Oxford professor argues that climate change can be solved by forcing the fossil fuel industry to implement CCS to bury their waste products.
Climate change can be solved by making all producers of carbon-based fuels accountable for the disposal of the carbon dioxide their fuels ultimately give off as a condition of remaining in business.
This was the proposal put forward last week by one of Britain's leading young climate scientist.
Dr Myles Allen, Head of Climate Dynamics Group at the University of Oxford, and an increasingly influential voice in the climate change debate, presented the most radical solution to keeping the planet sustainable in a debate that took place at the Sustainable Planet forum in Lyon.
For three days, presentation and debates were attended by 27,000 people, with thousands more following online.
According to Dr Allen, governments attempting to get millions of people to change their behaviour through taxes and incentives were doomed to fail.
Instead, the responsibility for the problem should be taken, not by governments, but by the carbon producers themselves, in disposing of their waste products.
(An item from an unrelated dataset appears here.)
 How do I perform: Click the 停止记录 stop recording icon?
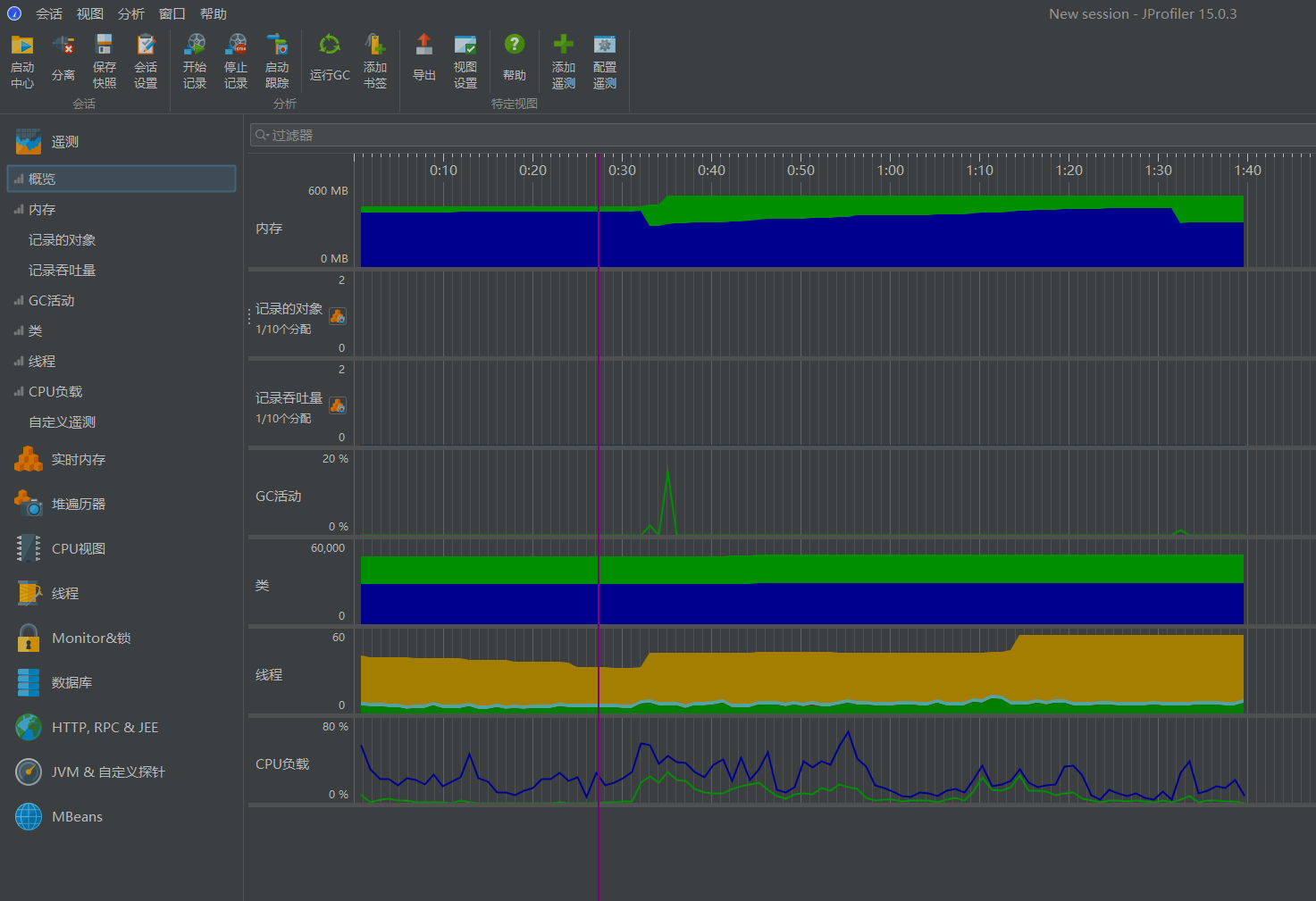(x=236, y=45)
As long as carbon dioxide is buried or disposed of by the fossil fuel industry the climate change problem can be controllable.
Disposing of carbon dioxide by burying it in the ground, known as carbon capture and storage (CCS), is now regarded as essential for tackling climate change, yet the technology is in its infancy.
Britain is one of the countries leading its development, with four experimental CCS-fitted coal-fired power stations now being planned by the Government, but it may be a decade before it is implemented, and two of those trials could be the victim of government cuts.
Dr Allen argued that if the big oil companies and other fossil fuel producers were forced themselves to implement CCS – or go out of business – its adaptation would be much quicker and much more widespread, and far more efficient than the current government policy of trying to deal with carbon emissions from millions of consumers.
Dr Allen’s proposal is based on how much carbon dioxide the atmosphere can absorb before global warming reaches the figure of two degrees above the pre-industrial revolution level, which is regarded as the danger level for human society.
World temperatures have already risen to nearly one degree above the pre-industrial revolution level, and this rise has been produced by all the fossil fuels which have been burned since then, which has been estimated at about 500 billion tonnes. He said we can afford to burn another half-trillion tonnes of carbon before the extra degree of warming is reached.
But, we need to stop using fossil fuels completely by the time we reach the trillionth tonne.
Therefore, as long as carbon dioxide is buried the climate change problem can be controllable, and this is the time frame the fossil fuel industry has to take care of carbon emissions.
The key point is not to start using any of the remaining four trillion tones of fossil fuels which thought to constitute the world's reserves.
However, Dr Allen proposal was not well-received by all the attendants at the Sustainable Planet Forum.
Mme Voynet said she was not comfortable with the idea of putting climate change away from governments and handing it over to the oil companies.
She said it would be 'demobilising' and it would make millions of people feel they had no personal responsibility for the fate of the planet, if responsibility had been handed over to industry.